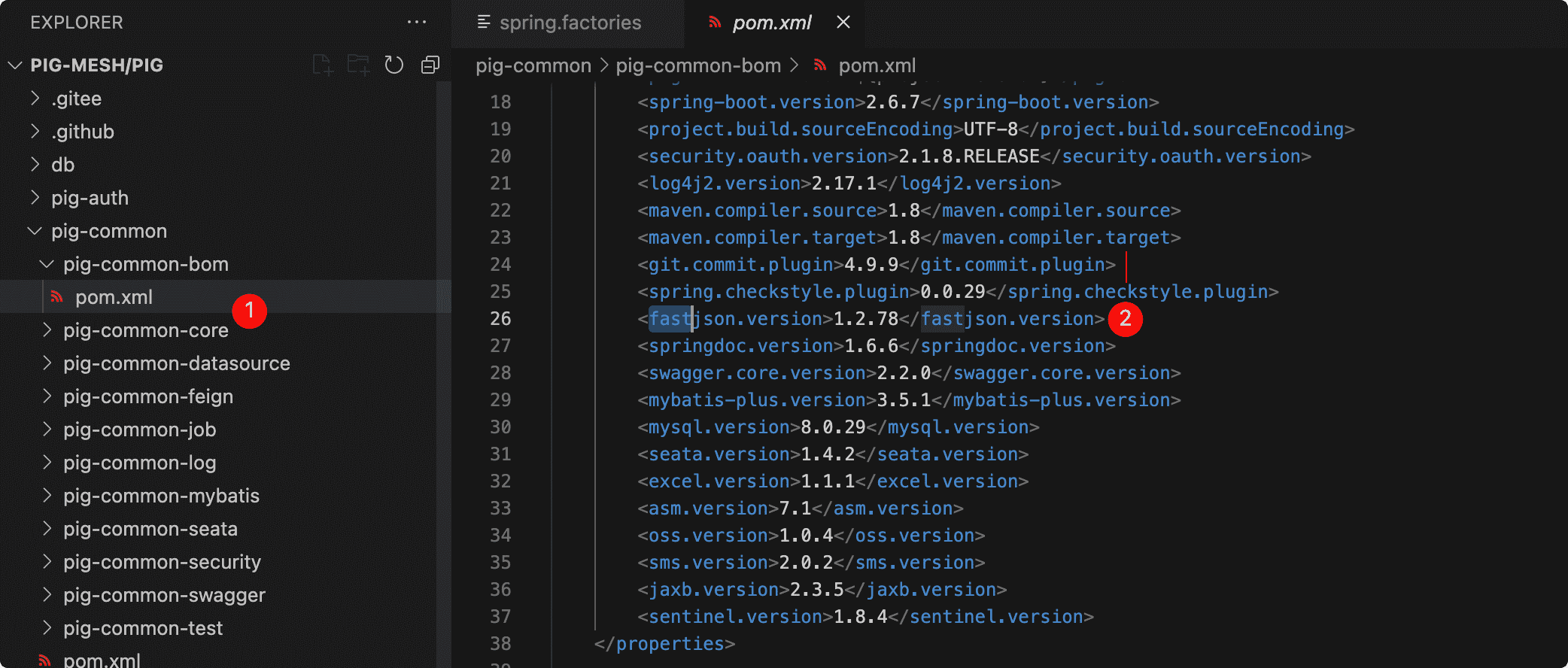
Task: Click the New Folder icon in Explorer
Action: 358,65
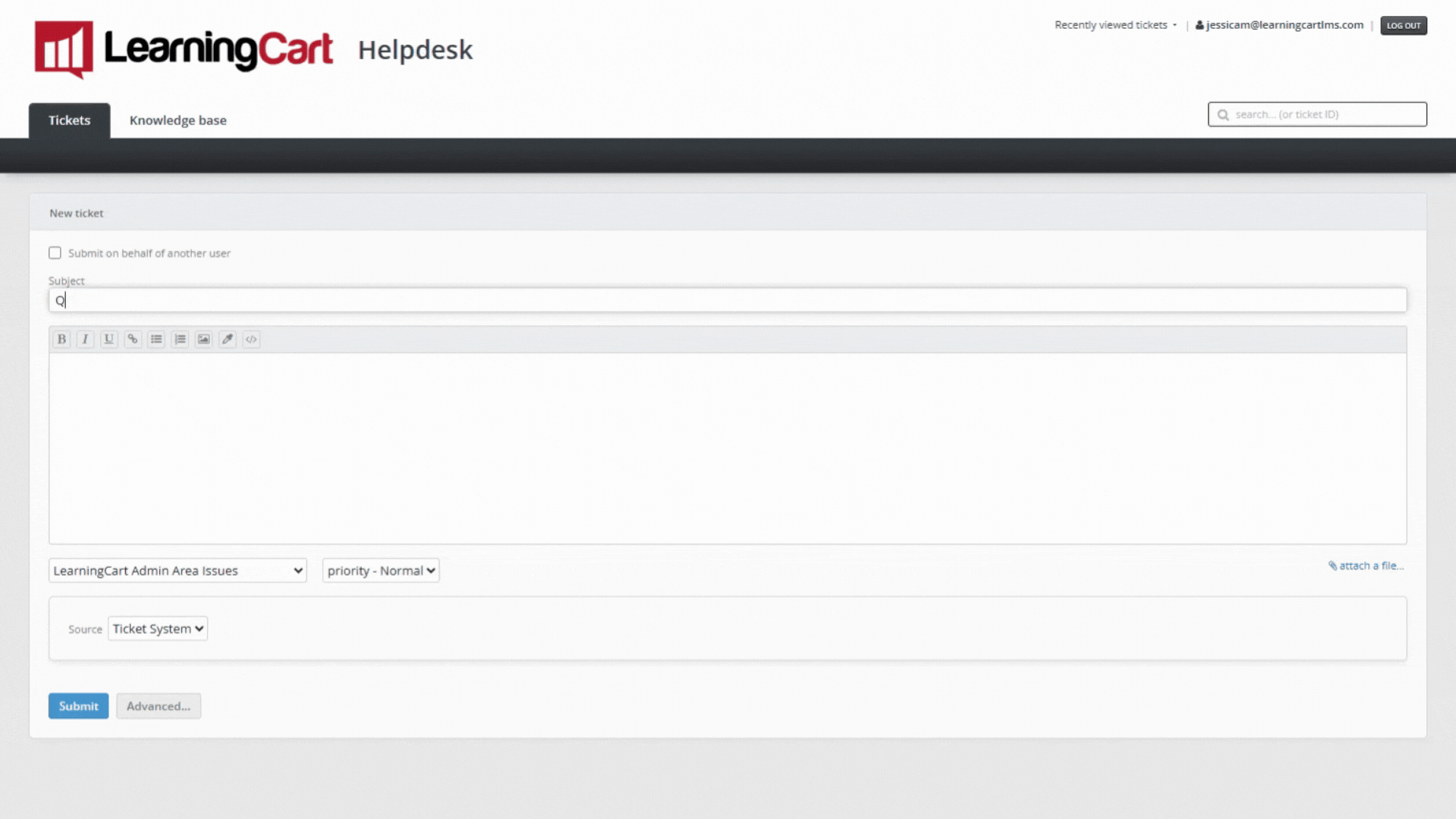Switch to the Knowledge base tab

click(177, 120)
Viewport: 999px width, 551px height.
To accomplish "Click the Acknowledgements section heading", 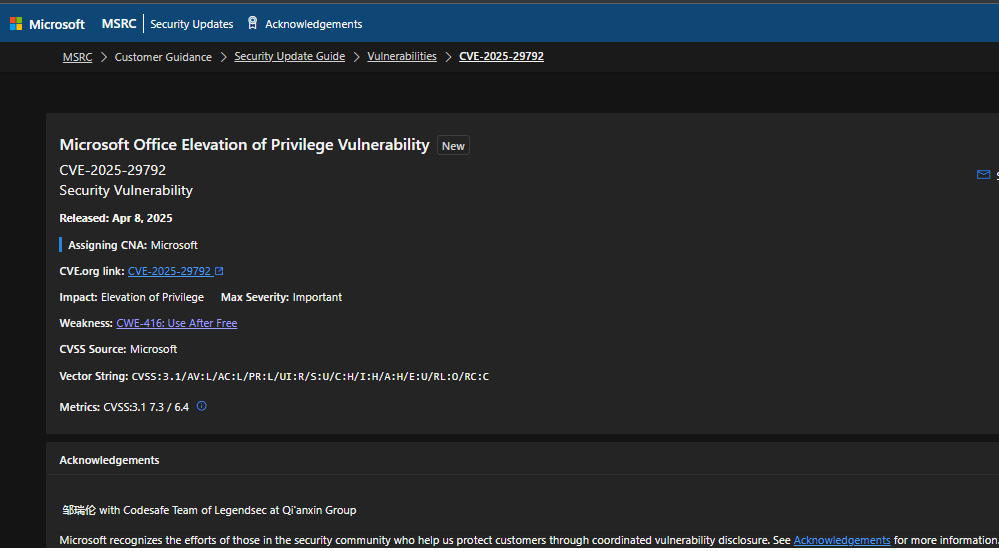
◆ ◆ ◆
> **Work to be completed**: Put every line of the material above into a Markdown table with two columns, Row for the line's number and Line for its text. Skip blank lines and leave the pictures out.

> **Written solution**:
| Row | Line |
|---|---|
| 1 | Task: Click the New Folder icon in Explorer |
| 2 | Action: 358,65 |
| 3 | Switch to the Knowledge base tab |
| 4 | click(177, 120) |
| 5 | Viewport: 999px width, 551px height. |
| 6 | To accomplish "Click the Acknowledgements section heading",  |